I can still remember the moment I decided to pull the red & white checkered tic-tac-doe tablecloth out from under the-ever-popular-dinner-special.  It may now be considered a right of passage by the self-satisfied yups who adopted my move as a nightly ritual in what was once my favorite bad Mexican restaurant in New York, but at the time I did what I did I was genuinely desperate. The question I asked myself before I made my move was, Would my feat qualify as magic in the eyes and heart of the beholder sitting across from me? Or would she ignore the best tangent to catharsis I could conjure up in order to change some pre-scripted bad karmic scenario out to end our us?

If you feel free enough to use your imaginations you can picture what happened much more clearly than I care to describe the WHOOSH of the tablecloth at the exact moment the-ever-popular-dinner-special felt the earth move beneath it.

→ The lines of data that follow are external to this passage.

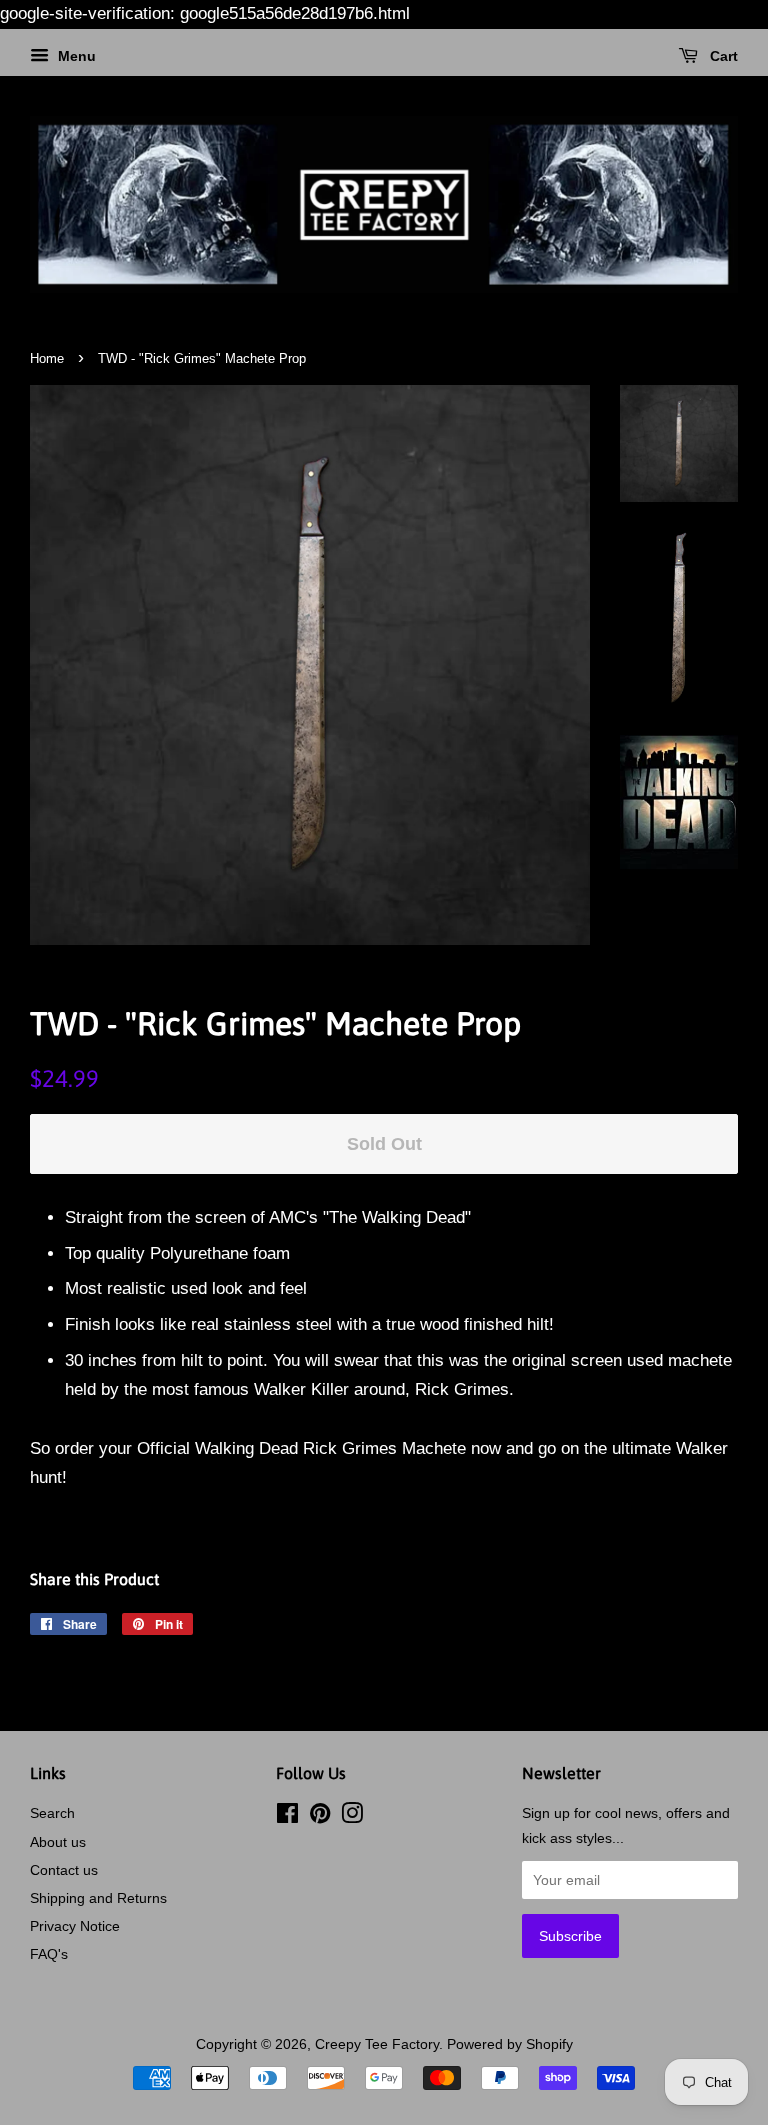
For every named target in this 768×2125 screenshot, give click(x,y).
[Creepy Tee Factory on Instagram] (352, 1817)
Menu (75, 56)
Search (52, 1813)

I would like to tell you I considered the consequences of my actions before I made my move, but the truth is I am ruled by instinct, not logic.  I did what I could do at the moment I recognized an opening.  And oh yes, just to satisfy students of this sweet science’s appetite for insight, I could see what would happen if I failed long before I failed, but I didn’t believe that would ever happen.

Such is youth.

All these years later I have to admit I don’t know much, but I do know that it’s a fine line between courage and stupidity, and whether we fail or succeed in life has little to do with either.

I believed that with all my heart then.  I still believe that with all my heart now, though I must admit that time and the disintegration of cultural values have not only changed all our definitions, but chipped away at the belief system that holds together what we used to call the fine art of magic.

Whether it was this magic that brought Jesse and I together or ripped us apart, or this magic that brought Katja and I together, or ripped us apart, I’m not sure, but I know there was real magic there that night.  You just couldn’t see it.  And neither could they. Which is why, no matter how strong the magic, you can’t go back after you say goodbye, unless goodbye doesn’t really mean goodbye, but you’ll see me again next life . . . unless I see you first.